Elle a ouvert une maison où peuvent se réfugier ces enfants, parfois âgées de 8 ans à peine. Elle se promène dans les écoles primaires de la région pour éduquer les enfants, filles et garçons, et dans les villages pour expliquer aux parents les dangers de cette pratique ancestrale. Une question de droits humains comme le disent elles-mêmes les fillettes, au-delà des dangers évidents que cela représente pour leur santé. Il n’est pas rare que des jeunes filles meurent des suites d’hémorragie après avoir subi l’ablation du clitoris et des petites lèvres.
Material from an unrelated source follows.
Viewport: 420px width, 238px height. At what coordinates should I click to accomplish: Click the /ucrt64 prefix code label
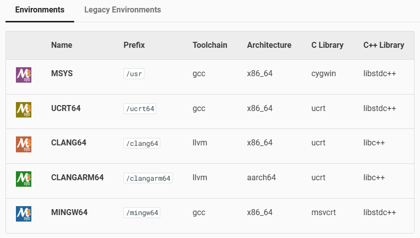(140, 109)
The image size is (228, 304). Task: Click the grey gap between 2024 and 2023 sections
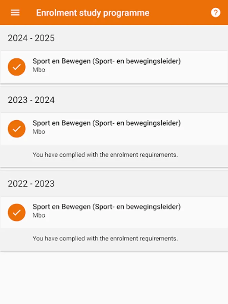tap(114, 85)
Pour échapper à ce rituel et se réfugier chez Robhi, les petites filles font preuve d’un immense courage : non seulement elles fuient à travers la savane peuplée d’animaux dangereux, mais surtout elles doivent se résigner à se séparer de leur famille. Des parents qu’elles aiment malgré tout.
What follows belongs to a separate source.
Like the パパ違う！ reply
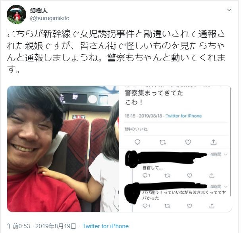Viewport: 241px width, 233px height. coord(189,206)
C’est en décembre, au moment des vacances scolaires, que se déroule la « saison de coupe ». C’est alors que les fillettes s’échappent de la maison. Quand le film a été tourné, environ 240 d’entre elles se trouvaient au refuge prévu pour 40 filles. Elles partagent des lits, s’échangent des vêtements, jouent comme des enfants et développent de façon éclatante leur esprit critique face au danger qui les guette. Et surtout, elles refusent d’abandonner leur rêve d’avenir : s’instruire, devenir indépendante et utile à la société.
Pendant ce temps, Robhi fait le tour des villages et tente de convaincre les parents du danger qui guette leurs filles si elles sont soumises à cette pratique et de son inhumanité. Mais elle doit faire face au poids de la tradition et au poids économique qu’elle représente.
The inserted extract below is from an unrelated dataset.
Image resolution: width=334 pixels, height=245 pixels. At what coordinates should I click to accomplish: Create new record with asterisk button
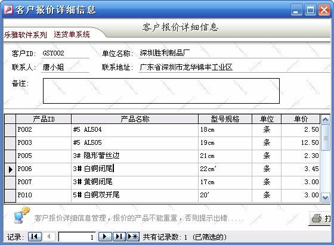pyautogui.click(x=133, y=237)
Dans cette région du nord de la Tanzanie, l’excision se pratique autant chez les chrétiens et les animistes que chez les musulmans. Ce n’est pas une question de religion, mais de préjugés. Les parents sont convaincus qu’une fille excisée aura de meilleures mœurs et sera plus fidèle à son mari.
Et c’est aussi une grosse question d’argent. La dot sera beaucoup plus élevée si la jeune fille à marier a été « coupée » : 12 vaches plutôt que 6. Et toutes les célébrations qui entourent la « saison de coupe » génèrent de bonnes affaires. Dans une scène assez surréaliste, un jeune tailleur explique qu’il fait beaucoup plus d’argent en décembre parce que les familles commandent de nouveaux vêtements, le commerce de vaches est en hausse, etc. Assis autour de lui, ses amis sont hilares.
Dans son combat contre les mutilations sexuelles, Robhi n’est pas seule. Les forces de l’ordre sont très actives. Les policiers font des descentes la nuit dans les maisons où l’on soupçonne qu’une cérémonie est en cours de préparation. Des exciseuses et des parents sont arrêtés, traduits en justice et condamnés à de lourdes peines de prison.
Quand la « saison de coupe » se termine vers la fin décembre, Robhi Samwelly ramène dans leur famille les fillettes dont les parents acceptent de signer une promesse de ne jamais faire subir l’excision à leurs filles. On assiste à des scènes déchirantes où certains parents refusent et la fillette doit repartir vers le refuge.
Ce film est bouleversant, mais porteur d’espoir : les fillettes sont d’une lucidité incroyable pour leur âge, très déterminées à échapper à cette pratique barbare et à réaliser leur rêve d’avenir. Robhi Samwelly est un monument de courage et de résilience.
In the Name of Your Daughter a gagné de nombreux prix, très mérités. À voir sans faute.
Note : 9/10
In the Name of Your Daughter est présenté au Festival du Film Black de Montréal le 27 septembre 2018.